A live Stripe secret API key (`sk_live_…`) was inadvertently included in API request examples on the public Nexudus developer documentation site. This key provided full access to a Stripe account.

***

## Vulnerability Details

### What happened?

The Nexudus REST API documentation at `https://developers.nexudus.com/reference/get-invoices` included a live Stripe secret key in example API requests. Stripe secret keys (prefixed `sk_live_`) grant full programmatic access to the associated Stripe account without additional authentication.

### Root Cause

A live production credential was used in documentation examples instead of a placeholder or test-mode key (`sk_test_`).

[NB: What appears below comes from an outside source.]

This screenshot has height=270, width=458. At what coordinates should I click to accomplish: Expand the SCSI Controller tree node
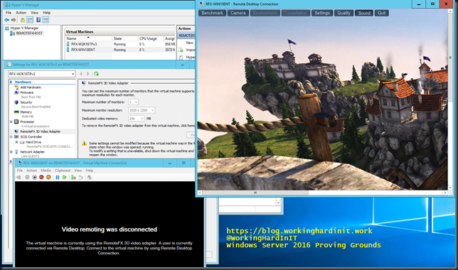(11, 136)
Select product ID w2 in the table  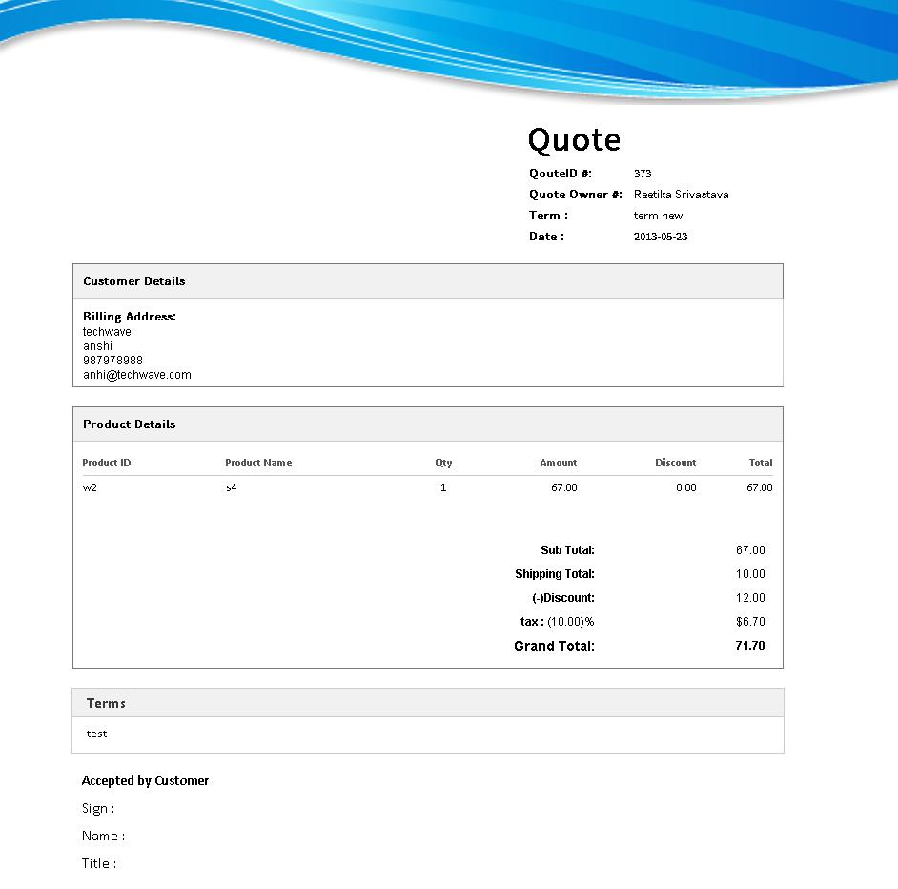click(x=90, y=487)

This key was committed to the documentation source and rendered publicly on the developer portal.

***

## Impact

With the exposed key, an attacker could:

### 1. Enumerate Connected Accounts & Contacts

List all connected Stripe accounts, exposing business names, email addresses, and account metadata.

### 2. Create Unauthorized Charges

Initiate charges against any connected account's stored payment methods (credit/debit cards), billing arbitrary amounts to Nexudus clients.

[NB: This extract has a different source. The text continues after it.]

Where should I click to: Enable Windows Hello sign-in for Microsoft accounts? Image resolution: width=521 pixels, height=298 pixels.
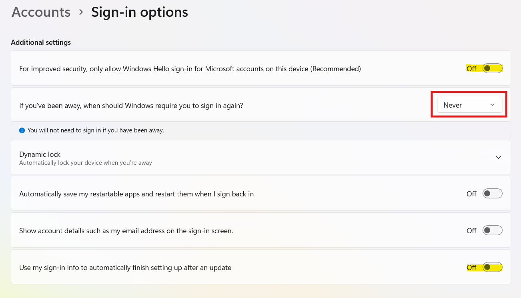click(x=492, y=68)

### 3. Issue Unauthorized Refunds

Refund previous legitimate charges, causing financial loss and accounting discrepancies for affected businesses.

### 4. Access Payout History

View full payout history including amounts, dates, and bank account details — exposing confidential financial data.

### 5. Additional Operations

Access to balance transactions, disputes, customer records, subscriptions, and other Stripe API resources associated with the account.

***

## Impact Assessment

| Category        | Impact                                                                                                              |
| --------------- | ------------------------------------------------------------------------------------------------------------------- |
| Confidentiality | Full exposure of client email addresses, business names, payment methods (partial card numbers), and payout history |
| Integrity       | Unauthorized charges and refunds could be issued against any connected account                                      |
| Availability    | Mass refunds or disputes could disrupt payment processing for all connected businesses                              |
| Financial       | Direct financial loss through unauthorized charges or refunds across the entire client base                         |

***

## Exploitation Prerequisites

* **Authentication Required:** No — the key was publicly accessible in documentation.
* **Technical Skill:** Minimal — standard Stripe API calls with the exposed key.
* **Tools Required:** Any HTTP client (curl, Postman, or the Stripe CLI).

***

## Remediation

1. **Remove the exposed key** from all documentation pages and source repositories.
2. **Rotate the compromised key** — generate new Stripe API keys and update all services using the old credentials.
3. **Audit Stripe logs** — review Stripe's request logs for any unauthorized usage during the exposure window.
4. **Use test keys in documentation** — ensure only `sk_test_` keys or clearly-marked placeholders (e.g., `sk_live_YOUR_KEY_HERE`) appear in public examples.
5. **Implement secret scanning** — enable automated secret detection in CI/CD pipelines and documentation publishing workflows to prevent future credential leaks.

***

## Timeline

| Date       | Event                                               |
| ---------- | --------------------------------------------------- |
| 2023-03-01 | Stripe live key included in developer documentation |
| 2023-03-08 | Vulnerability reported to Nexudus                   |
| 2023-03-08 | Key rotated and removed from documentation          |
| 2026-06-08 | Public disclosure                                   |

***

## Credit

Reported by Efran via responsible disclosure.